> DIRECTIONS
List every line in the material below that contains the string "computer". Case counts.
* begin ENTRIES *
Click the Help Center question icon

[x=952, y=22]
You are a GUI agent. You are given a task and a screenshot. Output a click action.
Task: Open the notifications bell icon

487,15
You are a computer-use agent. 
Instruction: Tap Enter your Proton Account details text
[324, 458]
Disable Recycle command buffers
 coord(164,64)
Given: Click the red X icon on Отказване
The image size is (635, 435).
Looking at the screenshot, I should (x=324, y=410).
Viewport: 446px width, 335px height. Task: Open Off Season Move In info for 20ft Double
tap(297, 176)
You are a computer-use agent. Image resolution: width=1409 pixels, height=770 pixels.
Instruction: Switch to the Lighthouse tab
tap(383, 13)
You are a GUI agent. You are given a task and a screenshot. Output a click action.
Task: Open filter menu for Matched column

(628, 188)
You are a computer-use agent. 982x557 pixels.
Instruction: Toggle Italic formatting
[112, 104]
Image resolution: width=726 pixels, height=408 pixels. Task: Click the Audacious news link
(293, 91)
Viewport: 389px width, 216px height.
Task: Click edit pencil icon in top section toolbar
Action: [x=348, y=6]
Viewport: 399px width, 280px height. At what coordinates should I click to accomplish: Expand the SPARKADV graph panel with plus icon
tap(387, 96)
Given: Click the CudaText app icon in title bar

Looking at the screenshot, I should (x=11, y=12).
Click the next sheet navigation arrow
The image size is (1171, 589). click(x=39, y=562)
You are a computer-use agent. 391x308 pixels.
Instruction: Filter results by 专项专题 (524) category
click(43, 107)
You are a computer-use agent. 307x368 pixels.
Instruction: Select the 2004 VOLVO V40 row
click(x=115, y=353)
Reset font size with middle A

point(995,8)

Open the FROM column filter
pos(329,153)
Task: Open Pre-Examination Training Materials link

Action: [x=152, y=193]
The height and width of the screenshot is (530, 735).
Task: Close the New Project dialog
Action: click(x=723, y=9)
* end ENTRIES *
> ANSWER TO THIS TASK
You are a computer-use agent. 
You are a computer-use agent. Image resolution: width=1409 pixels, height=770 pixels.
You are a computer-use agent. 982x557 pixels.
You are a computer-use agent. 391x308 pixels.
You are a computer-use agent. 307x368 pixels.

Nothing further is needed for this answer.